Limitless is the third studio album from Australian rock band Tonight Alive, released on 4 March 2016 through Sony Music Australia in Oceania and Japan, Fearless Records in North America and Easy Life Records in Europe.

Background
Production on the album began in March 2015 with producer David Bendeth. In April and May, the group supported All Time Low on their headlining US tour. On 3 July it was announced that they had finished recording, and that the album was expected for release later in the year.

Musical style
According to professional music reviews, Limitless is a departure from Tonight's Alive's previous pop punk sound, being described as pop rock by Blunt Magazine and Beat.com.au, as well as alternative rock by Pure Grain Audio.

Release
In late October, the group teased something that would be coming at the end of the month. On 29 October Limitless was announced for release in March 2016. In addition, a music video was released for "Human Interaction". On 11 December "Drive" was made available for streaming. On 11 January "How Does It Feel?" was made available for streaming. On 27 January a music video was released for "Drive".
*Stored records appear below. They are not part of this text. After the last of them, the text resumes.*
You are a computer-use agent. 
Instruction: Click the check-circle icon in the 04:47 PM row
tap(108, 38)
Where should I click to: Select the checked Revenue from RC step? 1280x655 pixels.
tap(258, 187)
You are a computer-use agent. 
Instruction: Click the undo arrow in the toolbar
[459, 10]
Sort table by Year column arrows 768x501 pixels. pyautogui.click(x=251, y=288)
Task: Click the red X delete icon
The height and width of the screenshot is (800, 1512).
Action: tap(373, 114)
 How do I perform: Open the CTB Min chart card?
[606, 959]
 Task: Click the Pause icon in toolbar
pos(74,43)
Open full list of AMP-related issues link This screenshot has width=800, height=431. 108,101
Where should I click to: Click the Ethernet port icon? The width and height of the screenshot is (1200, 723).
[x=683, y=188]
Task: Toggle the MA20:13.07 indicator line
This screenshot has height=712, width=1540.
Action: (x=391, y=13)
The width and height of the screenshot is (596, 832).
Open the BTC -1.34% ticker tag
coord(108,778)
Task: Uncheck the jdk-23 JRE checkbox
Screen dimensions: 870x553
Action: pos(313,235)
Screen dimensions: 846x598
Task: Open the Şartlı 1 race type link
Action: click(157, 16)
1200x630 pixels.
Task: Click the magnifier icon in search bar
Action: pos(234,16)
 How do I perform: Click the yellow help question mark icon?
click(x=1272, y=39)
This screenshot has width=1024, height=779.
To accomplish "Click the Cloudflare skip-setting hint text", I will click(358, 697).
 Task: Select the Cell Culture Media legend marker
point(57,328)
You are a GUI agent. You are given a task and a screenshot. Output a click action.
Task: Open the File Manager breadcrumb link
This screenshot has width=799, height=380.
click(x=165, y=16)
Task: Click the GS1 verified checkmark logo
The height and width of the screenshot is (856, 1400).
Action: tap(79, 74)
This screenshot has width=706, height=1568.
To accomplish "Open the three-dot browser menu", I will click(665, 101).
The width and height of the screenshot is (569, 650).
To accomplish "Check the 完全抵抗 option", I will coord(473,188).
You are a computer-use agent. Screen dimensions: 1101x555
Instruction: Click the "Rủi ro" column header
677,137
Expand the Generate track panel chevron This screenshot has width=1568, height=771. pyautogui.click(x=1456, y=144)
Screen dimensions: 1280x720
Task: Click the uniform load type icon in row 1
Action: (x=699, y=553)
In February, the group went on a European tour, followed by a UK tour with support from Our Last Night and Milk Teeth. Limitless was released on 4 March through Fearless Records. Following this, the group embarked on a co-headlining US tour with Set It Off, dubbed The Fight for Something Tour. They were supported by The Ready Set and SayWeCanFly. During the tour, the band performed at Self Help Fest. The band played two shows in Japan in April. In November and December, the group supported Sleeping with Sirens in the US, before supporting A Day to Remember in Australia.

Reception

The album has received mixed to positive reviews from critics. The band's maturing sound and Jenna McDougall's lyrics have been cited as the record's high points. In a very positive review, Jade Falconer for Musicology wrote, "With their last album being so dark, the more upbeat sound of Limitless could prove to show some positivity in the Tonight Alive camp. The growth and variety of sound they have shown on this album is a clear sign this band has so much more to give and their journey is truly just beginning."

Stephen Ackroyd also gave a more positive review of the album, saying "In breaking their mold - and that of everyone around them - Tonight Alive are being braver than their peers. While they could have moved with the pack and picked up the casual plaudits that come to any band growing their fanbase record by record, they've done what any artist should; been true to themselves."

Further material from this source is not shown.